CFU-e were enumerated by culturing single-cell suspensions of bone marrow (25 000) or spleen (50 000) in 1 ml of MethoCult 3234 medium (Stem Cell Technologies, Vancouver, BC, Canada) supplemented with 2 U/ml erythropoietin (EPO, Janssen-Cilag Ltd, Buckinghamshire, UK) with incubation in 5% CO2 in air for 2–3 days. The numbers of myeloid colony-forming cells in single-cell suspensions of bone marrow (25 000) or spleen (50 000) were assessed in 1 ml cultures of 0.3% agar in Dulbecco/s modified Eagles medium containing 20% newborn calf serum, stem cell factor (SCF, 100 ng/ml, WEHI), EPO (2 U/ml, Janssen-Cilag Ltd) and interleukin-3 (IL-3, 10 ng/ml). Cultures were incubated at 37 °C for 7 days in 10% CO2 in air. Cultures were fixed, dried onto glass slides and stained for acetylcholinesterase followed by Luxol fast blue and haematoxylin to determine the numbers and type of colonies.

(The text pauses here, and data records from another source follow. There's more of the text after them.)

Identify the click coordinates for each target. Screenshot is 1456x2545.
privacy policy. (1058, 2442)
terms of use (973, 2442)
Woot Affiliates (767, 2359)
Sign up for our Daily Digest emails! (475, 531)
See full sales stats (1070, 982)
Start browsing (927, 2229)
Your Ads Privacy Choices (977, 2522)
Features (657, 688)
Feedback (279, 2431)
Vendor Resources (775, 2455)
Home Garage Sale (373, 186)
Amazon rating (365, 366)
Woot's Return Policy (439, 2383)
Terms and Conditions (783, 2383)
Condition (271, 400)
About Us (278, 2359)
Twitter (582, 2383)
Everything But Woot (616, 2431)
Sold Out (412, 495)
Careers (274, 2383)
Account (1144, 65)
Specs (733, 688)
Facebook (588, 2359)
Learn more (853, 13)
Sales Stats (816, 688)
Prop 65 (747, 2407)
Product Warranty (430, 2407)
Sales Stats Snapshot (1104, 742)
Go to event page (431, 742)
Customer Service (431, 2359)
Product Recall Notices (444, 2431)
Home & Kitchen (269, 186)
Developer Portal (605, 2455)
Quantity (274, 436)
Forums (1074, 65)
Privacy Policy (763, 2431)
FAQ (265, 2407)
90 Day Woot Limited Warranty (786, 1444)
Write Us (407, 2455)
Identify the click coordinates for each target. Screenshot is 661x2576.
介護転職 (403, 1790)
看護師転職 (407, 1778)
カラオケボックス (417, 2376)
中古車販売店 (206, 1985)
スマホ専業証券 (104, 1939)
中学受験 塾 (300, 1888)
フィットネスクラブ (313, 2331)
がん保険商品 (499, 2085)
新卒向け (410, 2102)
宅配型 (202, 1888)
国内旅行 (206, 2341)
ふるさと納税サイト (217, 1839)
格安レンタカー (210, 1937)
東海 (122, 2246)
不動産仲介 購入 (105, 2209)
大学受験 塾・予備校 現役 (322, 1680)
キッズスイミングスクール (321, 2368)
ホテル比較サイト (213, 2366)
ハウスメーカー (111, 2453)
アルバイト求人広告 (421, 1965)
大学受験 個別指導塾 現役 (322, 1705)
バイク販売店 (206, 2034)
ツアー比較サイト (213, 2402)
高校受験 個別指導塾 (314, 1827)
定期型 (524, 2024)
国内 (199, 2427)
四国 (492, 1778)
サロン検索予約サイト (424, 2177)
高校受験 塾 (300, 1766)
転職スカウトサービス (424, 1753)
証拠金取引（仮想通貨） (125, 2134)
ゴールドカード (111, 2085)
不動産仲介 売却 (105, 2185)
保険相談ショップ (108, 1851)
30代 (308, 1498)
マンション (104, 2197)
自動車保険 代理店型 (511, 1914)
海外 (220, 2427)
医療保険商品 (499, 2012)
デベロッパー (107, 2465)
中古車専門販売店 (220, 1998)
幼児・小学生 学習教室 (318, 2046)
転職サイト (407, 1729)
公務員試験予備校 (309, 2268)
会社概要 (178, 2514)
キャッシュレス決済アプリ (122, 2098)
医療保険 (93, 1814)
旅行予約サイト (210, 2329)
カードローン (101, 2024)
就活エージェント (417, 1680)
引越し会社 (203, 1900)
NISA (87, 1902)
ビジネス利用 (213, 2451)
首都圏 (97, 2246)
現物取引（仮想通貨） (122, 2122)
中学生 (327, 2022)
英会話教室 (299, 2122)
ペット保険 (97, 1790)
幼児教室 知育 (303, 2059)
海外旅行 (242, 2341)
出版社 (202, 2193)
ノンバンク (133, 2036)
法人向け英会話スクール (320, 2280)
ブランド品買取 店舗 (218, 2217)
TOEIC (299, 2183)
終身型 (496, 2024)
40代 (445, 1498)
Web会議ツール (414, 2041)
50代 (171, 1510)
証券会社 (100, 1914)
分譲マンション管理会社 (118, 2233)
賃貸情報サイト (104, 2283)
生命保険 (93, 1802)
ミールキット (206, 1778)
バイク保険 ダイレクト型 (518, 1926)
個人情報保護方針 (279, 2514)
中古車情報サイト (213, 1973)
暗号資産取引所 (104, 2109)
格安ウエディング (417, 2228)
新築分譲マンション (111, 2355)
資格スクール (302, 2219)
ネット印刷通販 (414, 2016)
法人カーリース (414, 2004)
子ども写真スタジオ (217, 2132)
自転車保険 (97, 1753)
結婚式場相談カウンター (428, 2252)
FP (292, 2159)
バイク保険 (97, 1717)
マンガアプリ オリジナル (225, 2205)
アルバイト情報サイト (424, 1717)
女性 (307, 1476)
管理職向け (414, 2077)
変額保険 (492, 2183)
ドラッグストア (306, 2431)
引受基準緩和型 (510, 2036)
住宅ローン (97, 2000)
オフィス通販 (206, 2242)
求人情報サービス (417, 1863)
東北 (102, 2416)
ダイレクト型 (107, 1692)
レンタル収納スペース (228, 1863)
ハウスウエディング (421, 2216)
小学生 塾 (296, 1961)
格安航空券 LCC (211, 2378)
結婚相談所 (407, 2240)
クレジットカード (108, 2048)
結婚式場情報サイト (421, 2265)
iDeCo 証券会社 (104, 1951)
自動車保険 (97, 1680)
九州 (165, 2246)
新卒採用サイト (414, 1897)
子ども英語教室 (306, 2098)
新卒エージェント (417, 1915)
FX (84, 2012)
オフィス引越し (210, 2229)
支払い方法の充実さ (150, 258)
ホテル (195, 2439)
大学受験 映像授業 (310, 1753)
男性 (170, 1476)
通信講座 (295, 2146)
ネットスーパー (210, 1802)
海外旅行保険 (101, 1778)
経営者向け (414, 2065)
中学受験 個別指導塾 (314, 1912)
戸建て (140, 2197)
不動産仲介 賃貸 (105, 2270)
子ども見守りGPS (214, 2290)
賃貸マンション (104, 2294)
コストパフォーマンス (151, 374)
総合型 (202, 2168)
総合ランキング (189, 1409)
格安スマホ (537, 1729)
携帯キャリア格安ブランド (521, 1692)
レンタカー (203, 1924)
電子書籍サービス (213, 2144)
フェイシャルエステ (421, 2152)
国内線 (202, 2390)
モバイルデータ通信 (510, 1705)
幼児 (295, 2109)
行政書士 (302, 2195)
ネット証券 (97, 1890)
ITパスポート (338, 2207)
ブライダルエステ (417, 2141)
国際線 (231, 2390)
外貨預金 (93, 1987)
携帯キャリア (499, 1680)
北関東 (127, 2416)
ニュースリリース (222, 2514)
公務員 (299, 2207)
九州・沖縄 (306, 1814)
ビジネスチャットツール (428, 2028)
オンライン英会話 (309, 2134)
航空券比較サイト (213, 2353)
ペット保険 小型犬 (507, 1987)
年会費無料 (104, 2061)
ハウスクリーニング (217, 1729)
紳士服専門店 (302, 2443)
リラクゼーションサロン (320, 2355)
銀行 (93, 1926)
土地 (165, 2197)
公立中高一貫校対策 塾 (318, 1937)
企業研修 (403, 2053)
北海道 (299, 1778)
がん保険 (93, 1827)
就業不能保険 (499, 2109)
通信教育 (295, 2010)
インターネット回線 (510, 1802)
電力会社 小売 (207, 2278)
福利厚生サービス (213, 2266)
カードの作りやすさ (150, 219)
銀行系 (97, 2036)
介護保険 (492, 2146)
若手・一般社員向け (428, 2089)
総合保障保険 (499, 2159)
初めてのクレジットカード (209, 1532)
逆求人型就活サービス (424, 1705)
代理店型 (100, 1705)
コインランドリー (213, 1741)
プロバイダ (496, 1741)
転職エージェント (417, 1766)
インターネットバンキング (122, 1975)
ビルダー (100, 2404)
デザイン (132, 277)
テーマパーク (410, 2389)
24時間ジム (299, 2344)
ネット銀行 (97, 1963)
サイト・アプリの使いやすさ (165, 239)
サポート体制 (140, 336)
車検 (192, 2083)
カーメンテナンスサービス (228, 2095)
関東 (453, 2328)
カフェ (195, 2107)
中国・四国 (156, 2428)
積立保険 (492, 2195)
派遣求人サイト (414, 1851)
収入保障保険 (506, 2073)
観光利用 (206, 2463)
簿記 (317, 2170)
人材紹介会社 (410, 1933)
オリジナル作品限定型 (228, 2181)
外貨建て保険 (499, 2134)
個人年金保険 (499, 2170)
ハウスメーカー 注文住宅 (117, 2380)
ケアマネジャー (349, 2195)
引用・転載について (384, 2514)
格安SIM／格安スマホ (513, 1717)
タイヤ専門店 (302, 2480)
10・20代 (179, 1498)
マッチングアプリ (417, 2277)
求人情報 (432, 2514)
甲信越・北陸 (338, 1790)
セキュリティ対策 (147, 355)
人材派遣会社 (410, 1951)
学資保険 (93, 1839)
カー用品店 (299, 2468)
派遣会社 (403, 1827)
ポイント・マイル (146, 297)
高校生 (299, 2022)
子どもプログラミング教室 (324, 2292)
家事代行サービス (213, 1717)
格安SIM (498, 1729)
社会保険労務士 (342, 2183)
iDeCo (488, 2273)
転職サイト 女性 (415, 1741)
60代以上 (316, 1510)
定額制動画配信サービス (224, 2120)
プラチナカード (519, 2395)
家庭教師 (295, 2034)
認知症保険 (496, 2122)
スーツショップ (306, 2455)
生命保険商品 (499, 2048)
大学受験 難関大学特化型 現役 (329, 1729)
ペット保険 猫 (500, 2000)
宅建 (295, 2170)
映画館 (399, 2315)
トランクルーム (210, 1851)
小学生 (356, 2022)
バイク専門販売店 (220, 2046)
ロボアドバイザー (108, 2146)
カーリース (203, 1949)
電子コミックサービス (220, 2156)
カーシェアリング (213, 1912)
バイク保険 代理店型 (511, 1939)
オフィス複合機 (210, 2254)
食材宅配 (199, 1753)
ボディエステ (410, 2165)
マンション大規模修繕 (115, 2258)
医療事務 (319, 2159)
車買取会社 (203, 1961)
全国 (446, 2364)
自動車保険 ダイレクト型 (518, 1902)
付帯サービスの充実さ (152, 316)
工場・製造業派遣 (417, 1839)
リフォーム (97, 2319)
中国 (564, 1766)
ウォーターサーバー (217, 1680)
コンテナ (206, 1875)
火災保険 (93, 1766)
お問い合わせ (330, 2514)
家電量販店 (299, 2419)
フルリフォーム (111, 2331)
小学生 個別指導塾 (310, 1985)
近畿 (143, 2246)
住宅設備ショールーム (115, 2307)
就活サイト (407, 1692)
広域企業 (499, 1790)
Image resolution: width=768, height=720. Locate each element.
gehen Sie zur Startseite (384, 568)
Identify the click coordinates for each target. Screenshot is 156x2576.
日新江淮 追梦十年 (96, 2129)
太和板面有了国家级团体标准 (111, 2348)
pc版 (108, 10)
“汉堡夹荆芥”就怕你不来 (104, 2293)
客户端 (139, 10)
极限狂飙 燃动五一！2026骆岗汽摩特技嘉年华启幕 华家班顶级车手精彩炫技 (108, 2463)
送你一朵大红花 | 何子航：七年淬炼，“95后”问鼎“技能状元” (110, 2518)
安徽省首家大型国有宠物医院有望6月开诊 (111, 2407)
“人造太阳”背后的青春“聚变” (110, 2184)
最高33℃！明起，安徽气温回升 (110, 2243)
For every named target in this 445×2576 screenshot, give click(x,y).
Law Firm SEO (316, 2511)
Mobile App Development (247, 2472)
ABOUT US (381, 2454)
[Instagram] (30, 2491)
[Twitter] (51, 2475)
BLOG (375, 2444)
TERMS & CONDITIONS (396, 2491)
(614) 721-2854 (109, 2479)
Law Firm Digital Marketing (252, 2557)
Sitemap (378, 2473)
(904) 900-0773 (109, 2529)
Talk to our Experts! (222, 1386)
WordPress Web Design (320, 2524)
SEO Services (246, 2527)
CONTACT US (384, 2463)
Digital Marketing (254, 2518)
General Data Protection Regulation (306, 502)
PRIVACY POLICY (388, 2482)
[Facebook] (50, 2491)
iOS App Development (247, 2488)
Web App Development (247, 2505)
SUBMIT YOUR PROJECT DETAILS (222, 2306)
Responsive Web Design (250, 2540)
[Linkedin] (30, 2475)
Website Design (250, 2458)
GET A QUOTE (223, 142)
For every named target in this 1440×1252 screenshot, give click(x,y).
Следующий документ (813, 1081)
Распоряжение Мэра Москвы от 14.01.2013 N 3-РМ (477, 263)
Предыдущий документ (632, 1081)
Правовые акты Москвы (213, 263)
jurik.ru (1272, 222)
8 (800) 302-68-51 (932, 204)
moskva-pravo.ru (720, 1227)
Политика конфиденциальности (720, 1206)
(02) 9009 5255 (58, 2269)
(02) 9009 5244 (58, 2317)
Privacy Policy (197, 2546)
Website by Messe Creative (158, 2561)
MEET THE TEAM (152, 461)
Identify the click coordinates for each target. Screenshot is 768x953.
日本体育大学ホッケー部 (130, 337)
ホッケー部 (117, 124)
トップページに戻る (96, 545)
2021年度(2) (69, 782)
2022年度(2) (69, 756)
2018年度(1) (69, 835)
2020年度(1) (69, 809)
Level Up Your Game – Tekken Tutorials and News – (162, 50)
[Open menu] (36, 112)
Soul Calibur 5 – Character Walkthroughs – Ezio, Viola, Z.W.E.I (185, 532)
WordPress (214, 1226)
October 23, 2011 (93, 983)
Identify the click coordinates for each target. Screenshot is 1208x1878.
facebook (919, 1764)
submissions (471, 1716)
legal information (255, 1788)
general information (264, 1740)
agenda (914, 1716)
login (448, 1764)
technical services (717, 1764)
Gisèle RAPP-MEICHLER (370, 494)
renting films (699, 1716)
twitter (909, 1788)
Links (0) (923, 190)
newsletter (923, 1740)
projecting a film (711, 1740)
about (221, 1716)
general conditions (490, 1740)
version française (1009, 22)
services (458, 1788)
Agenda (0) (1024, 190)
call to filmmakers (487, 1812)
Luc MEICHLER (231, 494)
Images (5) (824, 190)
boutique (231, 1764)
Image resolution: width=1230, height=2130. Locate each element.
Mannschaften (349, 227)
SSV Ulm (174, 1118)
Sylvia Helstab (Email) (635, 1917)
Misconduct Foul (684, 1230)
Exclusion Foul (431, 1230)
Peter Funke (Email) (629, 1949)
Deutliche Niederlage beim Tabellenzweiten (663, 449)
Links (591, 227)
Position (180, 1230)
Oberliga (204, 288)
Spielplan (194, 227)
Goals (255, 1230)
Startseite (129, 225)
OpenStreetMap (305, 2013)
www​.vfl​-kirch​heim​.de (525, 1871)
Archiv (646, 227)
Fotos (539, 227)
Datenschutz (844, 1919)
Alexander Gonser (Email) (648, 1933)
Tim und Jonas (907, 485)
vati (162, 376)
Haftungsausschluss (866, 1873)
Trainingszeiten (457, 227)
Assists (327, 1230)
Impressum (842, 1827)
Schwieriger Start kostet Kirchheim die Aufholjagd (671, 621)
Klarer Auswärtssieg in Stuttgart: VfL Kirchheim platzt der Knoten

Cell survival assays in vitro

Bone marrow cells were collected and stained with antibodies against TER119 (TER119) and CD44 (IM781) and a lineage marker cocktail (CD3 [KT3], MAC-1 [MI/70], GR-1 [RB6-8C5], B220 [RA3-6B2], CD45.2 [5.450.15.2]). Lineage−TER119+ cells were sorted using the Aria cell sorter (BD) and further subdivided based on CD44 staining and forward light scatter. Reticulocytes and orthochromatic reticulocytes were resuspended in Dulbecco’s medium (Invitrogen, Life Technologies, Carlsbad, CA, USA) supplemented with 10% FCS (Bovogen, East Keilor, VIC, Australia), 100 mM asparagine (Sigma Aldrich) and 50 mM 2-mercapoethanol (Sigma Aldrich) without addition of cytokines. Cells were treated either with DMSO (control; 1 × 10−4%; Sigma Aldrich), 1 μM of A-1331852 (provided by AbbVie, North Chicago, IL, USA), 1 μM A-1331852+25 nM QVD-OPH (MP Biomedicals) or 1 μM ABT-199. Cells were collected after 0, 24, 48 and 72 h and viability was determined by FACS analysis using forward by side light scatter profile to gate for live cells or Annexin V staining.

Statistical analysis

Cellularity, weight, blood parameters, flow cytometric results and in vitro cell survival were plotted and analysed with GraphPad Prism (GraphPad Software Inc, La Jolla, CA, USA). Statistical comparisons were conducted in a pair-wise manner using unpaired two-tailed Student’s t-test assuming equal variance. For Figure 2c we utilised the Sidak-Bonferroni method for multiple comparisons correction. For Figure 4 we performed two-way ANOVA analysis with Tukey’s multiple comparisons test. Stars indicate significant values. Error bars are presented as standard error of mean (±S.E.M.).